Dans ce seul département, les argiles lourdes couvrent quelque 12 000 ha, dont 7 000 ha dans le Boischaut Nord, mais on en retrouve aussi dans l’Indre-et-Loire, la Sarthe et la Mayenne. Elles se caractérisent par un premier horizon d’une vingtaine de centimètres de profondeur, dont le taux d’argile est souvent proche de 35-40 % mélangé à du limon et du sable et une absence de cailloux. La teneur moyenne en matière organique approche 3 %. Toutefois, la principale caractéristique est une teneur en magnésie souvent élevée, de l’ordre de 3 Meq/100 g de terre. La teneur en argile de l’horizon inférieur, dont la profondeur peut atteindre 80 cm, dépasse 50 %, avec là encore une teneur en magnésie élevée (4 à 8 Meq/100 g selon les situations).

Améliorer la structure

Ces argiles smectites grises ont pour particularité de posséder une grande surface d’échange sur laquelle viennent s’agréger les ions magnésium. Cela leur permet aussi de stocker beaucoup d’eau, ce qui explique leur tendance à l’hydromorphie mais également leur réserve utile, qui peut dépasser 200 mm sur 1 m.
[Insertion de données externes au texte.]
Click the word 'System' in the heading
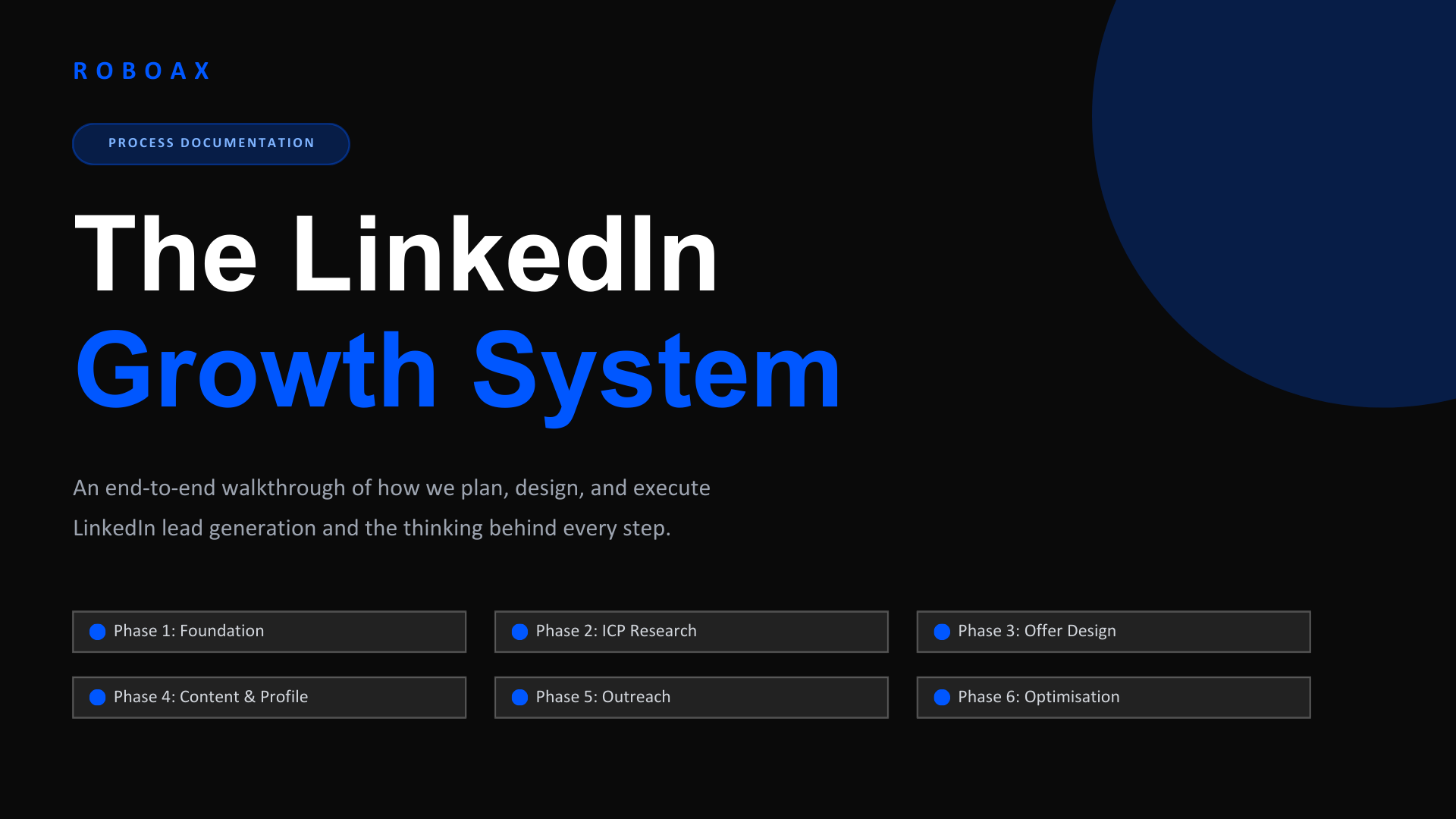Image resolution: width=1456 pixels, height=819 pixels. point(656,372)
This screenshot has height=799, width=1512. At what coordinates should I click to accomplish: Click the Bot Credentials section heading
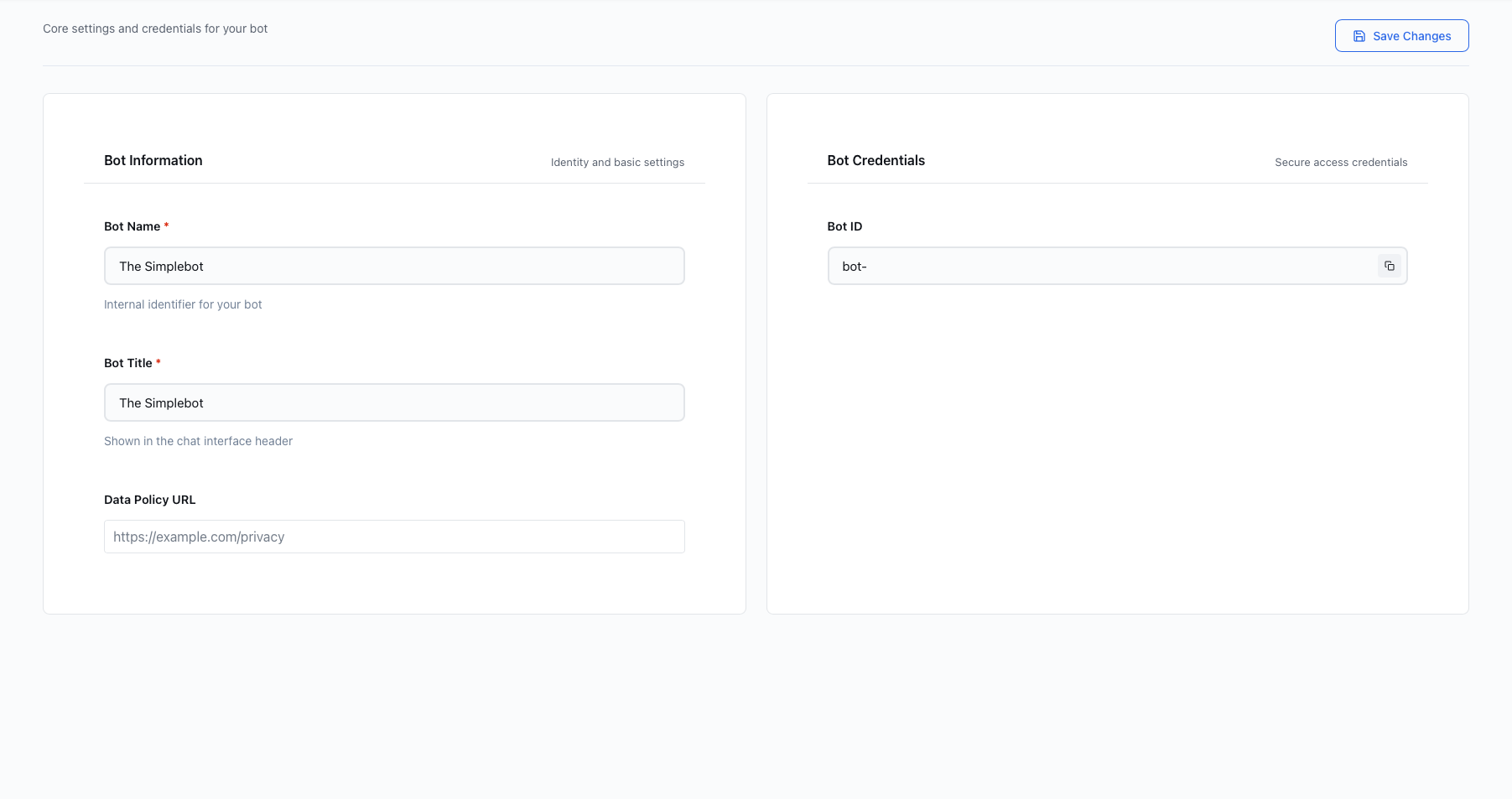click(x=876, y=159)
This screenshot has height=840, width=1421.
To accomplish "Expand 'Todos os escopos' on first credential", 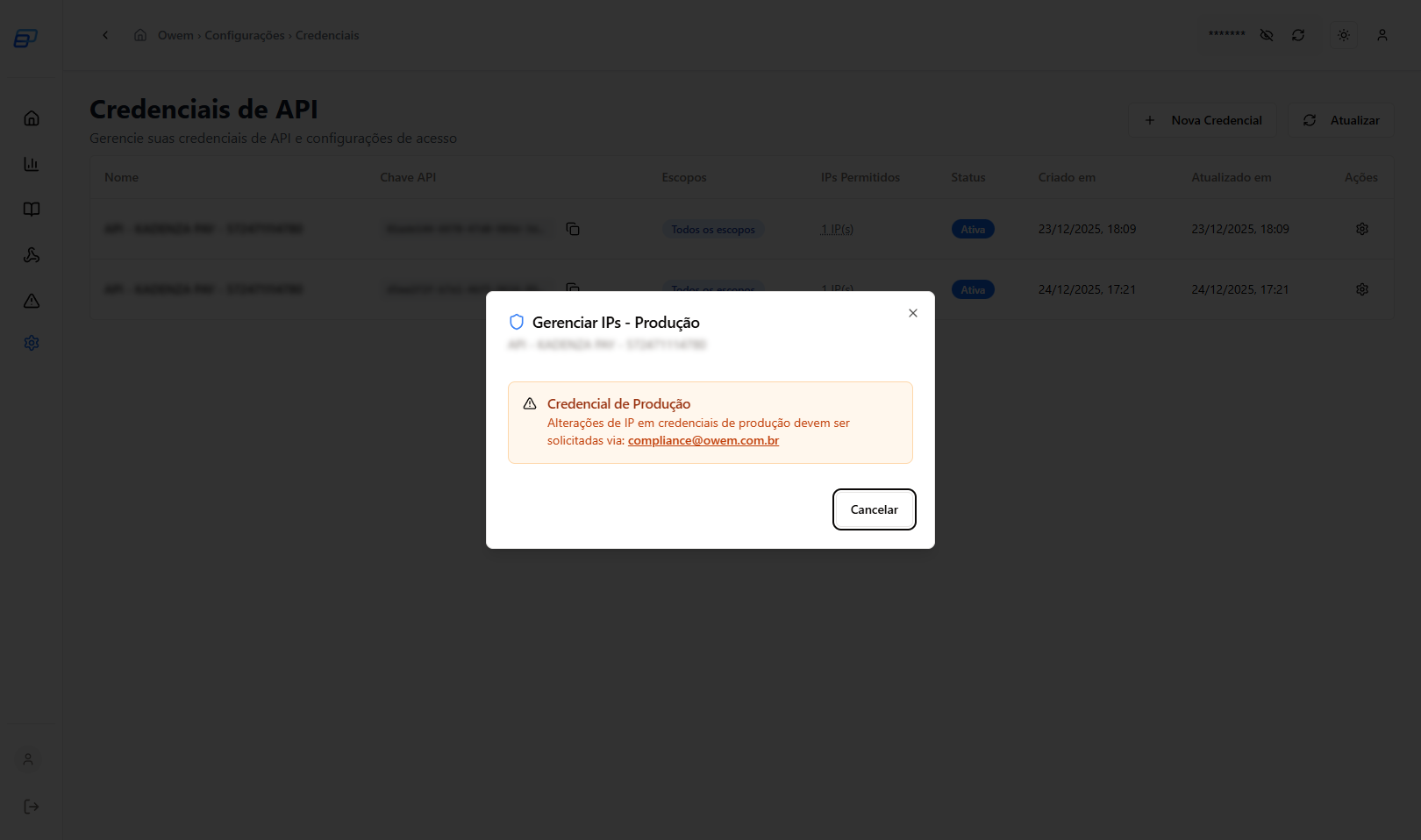I will click(713, 229).
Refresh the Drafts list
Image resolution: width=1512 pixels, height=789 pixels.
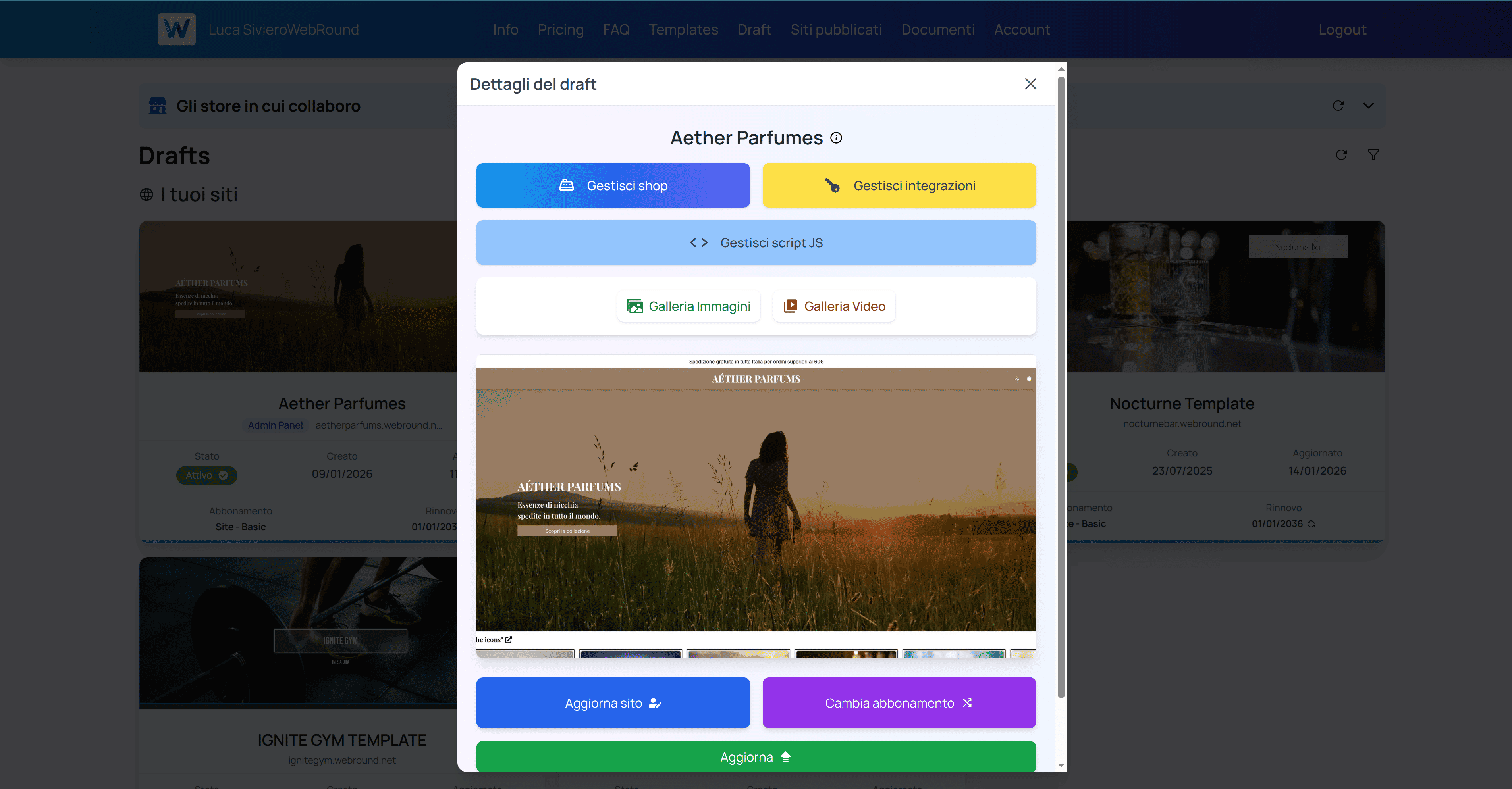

« Ces particularités en font des terrains à potentiel correct mais rendent la mise en œuvre du travail du sol particulièrement délicate, avertit Joël Moulin. Compte tenu de leur humidité constante, les argiles lourdes sont très sensibles au tassement. C’est pourquoi les équipements de type pneus basse pression sont à privilégier. Le drainage peut être un remède, à condition que le réseau de drains soit suffisamment dense et placé à faible profondeur (70-80 cm). »

Les argiles lourdes ont aussi la possibilité de se restructurer sous l’effet du climat, notamment de la sécheresse qui facilite l’enracinement. Certaines pratiques comme le décompactage sont en revanche sans intérêt. En terrain humide, il ne fait que lisser les horizons et en terrain sec, les dents déplacent de gros blocs de terre.

« Quand l’agriculteur possède des analyses de sol, il doit regarder le rapport magnésie sur CEC (capacité d’échange cationique), poursuit le pédologue. Si cet indicateur dépasse 10 %, une opération de surchaulage avec des produits de type gypse ou chaux est à prévoir et ce même en présence d’un pH neutre à basique. L’objectif est de remplacer les ions Mg par des ions Ca et ainsi d’améliorer la structure du sol, et donc de réduire sa sensibilité au tassement et assurer un meilleur ressuyage. »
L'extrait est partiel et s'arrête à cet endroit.